* **Task requirements**
Filter the entries for lines with the word "computer".

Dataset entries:

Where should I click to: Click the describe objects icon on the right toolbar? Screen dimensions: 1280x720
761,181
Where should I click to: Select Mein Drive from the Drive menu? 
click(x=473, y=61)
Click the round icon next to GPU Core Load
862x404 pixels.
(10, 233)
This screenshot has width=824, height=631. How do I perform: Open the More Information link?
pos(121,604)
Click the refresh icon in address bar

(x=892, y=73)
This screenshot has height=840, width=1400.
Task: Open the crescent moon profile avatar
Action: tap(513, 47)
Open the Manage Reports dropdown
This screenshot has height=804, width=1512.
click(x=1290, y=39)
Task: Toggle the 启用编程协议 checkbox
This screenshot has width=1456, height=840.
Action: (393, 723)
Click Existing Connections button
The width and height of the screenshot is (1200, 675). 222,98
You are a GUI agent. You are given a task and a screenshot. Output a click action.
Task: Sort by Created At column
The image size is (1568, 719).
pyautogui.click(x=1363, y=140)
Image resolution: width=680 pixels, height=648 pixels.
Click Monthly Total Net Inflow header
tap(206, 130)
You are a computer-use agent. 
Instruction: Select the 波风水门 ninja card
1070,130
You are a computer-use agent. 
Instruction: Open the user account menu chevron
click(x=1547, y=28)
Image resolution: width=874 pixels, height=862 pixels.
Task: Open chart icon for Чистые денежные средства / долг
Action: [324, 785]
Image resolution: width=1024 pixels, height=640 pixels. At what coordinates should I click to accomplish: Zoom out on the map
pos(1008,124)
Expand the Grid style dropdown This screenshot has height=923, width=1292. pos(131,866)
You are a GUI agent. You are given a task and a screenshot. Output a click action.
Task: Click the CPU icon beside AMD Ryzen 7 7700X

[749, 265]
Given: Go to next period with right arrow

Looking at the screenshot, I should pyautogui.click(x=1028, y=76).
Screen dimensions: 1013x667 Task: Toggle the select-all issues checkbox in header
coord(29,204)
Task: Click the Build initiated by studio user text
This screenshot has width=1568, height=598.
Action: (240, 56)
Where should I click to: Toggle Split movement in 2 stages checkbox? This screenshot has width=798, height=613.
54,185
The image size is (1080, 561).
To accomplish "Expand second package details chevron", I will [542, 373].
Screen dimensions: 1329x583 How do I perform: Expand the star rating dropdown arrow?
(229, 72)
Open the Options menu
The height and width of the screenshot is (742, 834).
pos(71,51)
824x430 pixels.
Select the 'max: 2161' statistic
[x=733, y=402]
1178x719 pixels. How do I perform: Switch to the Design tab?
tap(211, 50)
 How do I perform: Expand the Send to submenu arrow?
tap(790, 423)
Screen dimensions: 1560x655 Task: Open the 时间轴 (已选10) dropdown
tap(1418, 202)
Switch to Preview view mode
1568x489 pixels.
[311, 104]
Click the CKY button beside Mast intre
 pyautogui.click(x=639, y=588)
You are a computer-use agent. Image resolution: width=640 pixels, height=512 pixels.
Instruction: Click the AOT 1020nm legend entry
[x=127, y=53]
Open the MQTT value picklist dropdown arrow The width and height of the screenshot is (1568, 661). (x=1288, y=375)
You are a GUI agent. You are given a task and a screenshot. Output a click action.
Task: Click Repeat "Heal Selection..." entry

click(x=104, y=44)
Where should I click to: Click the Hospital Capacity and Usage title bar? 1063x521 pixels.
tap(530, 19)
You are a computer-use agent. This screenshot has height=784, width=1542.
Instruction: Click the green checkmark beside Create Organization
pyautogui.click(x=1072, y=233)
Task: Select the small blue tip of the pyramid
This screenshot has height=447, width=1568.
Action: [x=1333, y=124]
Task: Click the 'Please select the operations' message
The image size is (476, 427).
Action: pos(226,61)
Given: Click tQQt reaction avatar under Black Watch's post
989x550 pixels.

* **Written answer**
You are a computer-use agent. 
You are a computer-use agent. 
You are a computer-use agent. Image resolution: width=640 pixels, height=512 pixels.
You are a computer-use agent. This screenshot has height=784, width=1542.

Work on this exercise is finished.